#### EXERCISE BRIEF
Reproduce the following items line for line, without any changes.

#### RAW RECORDS
★ ★ ★ ★

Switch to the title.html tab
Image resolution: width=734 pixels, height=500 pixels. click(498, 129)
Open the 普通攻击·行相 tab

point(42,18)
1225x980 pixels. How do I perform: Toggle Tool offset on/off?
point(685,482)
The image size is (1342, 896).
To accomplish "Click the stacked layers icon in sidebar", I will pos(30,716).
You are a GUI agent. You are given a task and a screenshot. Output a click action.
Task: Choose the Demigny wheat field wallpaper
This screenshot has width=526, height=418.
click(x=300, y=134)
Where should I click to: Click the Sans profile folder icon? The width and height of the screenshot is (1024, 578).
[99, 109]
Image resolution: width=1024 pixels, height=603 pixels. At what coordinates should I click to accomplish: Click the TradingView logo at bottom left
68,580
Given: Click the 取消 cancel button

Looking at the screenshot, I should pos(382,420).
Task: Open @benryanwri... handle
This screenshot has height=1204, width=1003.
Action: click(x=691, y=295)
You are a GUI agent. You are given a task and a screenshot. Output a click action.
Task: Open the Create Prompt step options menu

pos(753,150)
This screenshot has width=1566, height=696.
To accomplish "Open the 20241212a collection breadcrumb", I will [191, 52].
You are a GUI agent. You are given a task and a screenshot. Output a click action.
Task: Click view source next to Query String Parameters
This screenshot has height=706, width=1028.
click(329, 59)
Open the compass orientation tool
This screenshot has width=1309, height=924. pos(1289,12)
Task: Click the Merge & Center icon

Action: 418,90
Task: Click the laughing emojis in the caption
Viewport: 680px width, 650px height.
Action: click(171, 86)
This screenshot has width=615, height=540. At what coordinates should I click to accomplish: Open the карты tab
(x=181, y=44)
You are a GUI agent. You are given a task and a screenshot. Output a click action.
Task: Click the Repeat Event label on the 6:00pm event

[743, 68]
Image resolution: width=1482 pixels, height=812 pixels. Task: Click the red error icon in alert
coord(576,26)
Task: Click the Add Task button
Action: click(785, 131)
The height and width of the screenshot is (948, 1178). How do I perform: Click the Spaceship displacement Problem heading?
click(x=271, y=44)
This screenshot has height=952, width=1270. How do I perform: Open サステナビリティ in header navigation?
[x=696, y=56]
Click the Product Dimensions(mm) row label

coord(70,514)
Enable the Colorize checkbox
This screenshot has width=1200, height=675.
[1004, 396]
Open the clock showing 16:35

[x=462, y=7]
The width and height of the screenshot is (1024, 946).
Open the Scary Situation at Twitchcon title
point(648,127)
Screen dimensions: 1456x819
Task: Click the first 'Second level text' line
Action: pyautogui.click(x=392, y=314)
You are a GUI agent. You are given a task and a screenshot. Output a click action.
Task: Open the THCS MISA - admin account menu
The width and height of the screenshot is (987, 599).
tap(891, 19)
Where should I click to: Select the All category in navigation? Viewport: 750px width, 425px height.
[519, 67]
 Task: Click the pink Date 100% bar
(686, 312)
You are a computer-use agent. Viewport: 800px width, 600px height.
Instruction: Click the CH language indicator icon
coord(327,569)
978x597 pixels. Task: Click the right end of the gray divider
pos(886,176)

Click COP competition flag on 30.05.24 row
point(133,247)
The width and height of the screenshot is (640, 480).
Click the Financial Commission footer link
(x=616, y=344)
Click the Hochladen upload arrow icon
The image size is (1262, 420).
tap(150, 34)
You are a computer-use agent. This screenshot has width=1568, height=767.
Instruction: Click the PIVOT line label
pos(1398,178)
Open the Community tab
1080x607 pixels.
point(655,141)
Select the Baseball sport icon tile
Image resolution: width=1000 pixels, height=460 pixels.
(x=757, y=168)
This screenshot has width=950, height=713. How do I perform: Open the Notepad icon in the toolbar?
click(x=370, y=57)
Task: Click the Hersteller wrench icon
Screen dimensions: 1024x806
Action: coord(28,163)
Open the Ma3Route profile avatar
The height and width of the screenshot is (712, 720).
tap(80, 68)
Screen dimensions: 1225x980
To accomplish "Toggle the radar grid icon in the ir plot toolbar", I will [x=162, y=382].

★ ★ ★ ★

#### ANSWER TO THE PROBLEM
Switch to the title.html tab
Image resolution: width=734 pixels, height=500 pixels. click(498, 129)
Open the 普通攻击·行相 tab

point(42,18)
1225x980 pixels. How do I perform: Toggle Tool offset on/off?
point(685,482)
The image size is (1342, 896).
To accomplish "Click the stacked layers icon in sidebar", I will pos(30,716).
You are a GUI agent. You are given a task and a screenshot. Output a click action.
Task: Choose the Demigny wheat field wallpaper
This screenshot has width=526, height=418.
click(x=300, y=134)
Where should I click to: Click the Sans profile folder icon? The width and height of the screenshot is (1024, 578).
[99, 109]
Image resolution: width=1024 pixels, height=603 pixels. At what coordinates should I click to accomplish: Click the TradingView logo at bottom left
68,580
Given: Click the 取消 cancel button

Looking at the screenshot, I should pos(382,420).
Task: Open @benryanwri... handle
This screenshot has height=1204, width=1003.
Action: click(x=691, y=295)
You are a GUI agent. You are given a task and a screenshot. Output a click action.
Task: Open the Create Prompt step options menu

pos(753,150)
This screenshot has width=1566, height=696.
To accomplish "Open the 20241212a collection breadcrumb", I will [191, 52].
You are a GUI agent. You are given a task and a screenshot. Output a click action.
Task: Click view source next to Query String Parameters
This screenshot has height=706, width=1028.
click(329, 59)
Open the compass orientation tool
This screenshot has width=1309, height=924. pos(1289,12)
Task: Click the Merge & Center icon

Action: 418,90
Task: Click the laughing emojis in the caption
Viewport: 680px width, 650px height.
Action: click(171, 86)
This screenshot has width=615, height=540. At what coordinates should I click to accomplish: Open the карты tab
(x=181, y=44)
You are a GUI agent. You are given a task and a screenshot. Output a click action.
Task: Click the Repeat Event label on the 6:00pm event

[743, 68]
Image resolution: width=1482 pixels, height=812 pixels. Task: Click the red error icon in alert
coord(576,26)
Task: Click the Add Task button
Action: click(785, 131)
The height and width of the screenshot is (948, 1178). How do I perform: Click the Spaceship displacement Problem heading?
click(x=271, y=44)
This screenshot has height=952, width=1270. How do I perform: Open サステナビリティ in header navigation?
[x=696, y=56]
Click the Product Dimensions(mm) row label

coord(70,514)
Enable the Colorize checkbox
This screenshot has width=1200, height=675.
[1004, 396]
Open the clock showing 16:35

[x=462, y=7]
The width and height of the screenshot is (1024, 946).
Open the Scary Situation at Twitchcon title
point(648,127)
Screen dimensions: 1456x819
Task: Click the first 'Second level text' line
Action: pyautogui.click(x=392, y=314)
You are a GUI agent. You are given a task and a screenshot. Output a click action.
Task: Open the THCS MISA - admin account menu
The width and height of the screenshot is (987, 599).
tap(891, 19)
Where should I click to: Select the All category in navigation? Viewport: 750px width, 425px height.
[519, 67]
 Task: Click the pink Date 100% bar
(686, 312)
You are a computer-use agent. Viewport: 800px width, 600px height.
Instruction: Click the CH language indicator icon
coord(327,569)
978x597 pixels. Task: Click the right end of the gray divider
pos(886,176)

Click COP competition flag on 30.05.24 row
point(133,247)
The width and height of the screenshot is (640, 480).
Click the Financial Commission footer link
(x=616, y=344)
Click the Hochladen upload arrow icon
The image size is (1262, 420).
tap(150, 34)
You are a computer-use agent. This screenshot has width=1568, height=767.
Instruction: Click the PIVOT line label
pos(1398,178)
Open the Community tab
1080x607 pixels.
point(655,141)
Select the Baseball sport icon tile
Image resolution: width=1000 pixels, height=460 pixels.
(x=757, y=168)
This screenshot has width=950, height=713. How do I perform: Open the Notepad icon in the toolbar?
click(x=370, y=57)
Task: Click the Hersteller wrench icon
Screen dimensions: 1024x806
Action: coord(28,163)
Open the Ma3Route profile avatar
The height and width of the screenshot is (712, 720).
tap(80, 68)
Screen dimensions: 1225x980
To accomplish "Toggle the radar grid icon in the ir plot toolbar", I will [x=162, y=382].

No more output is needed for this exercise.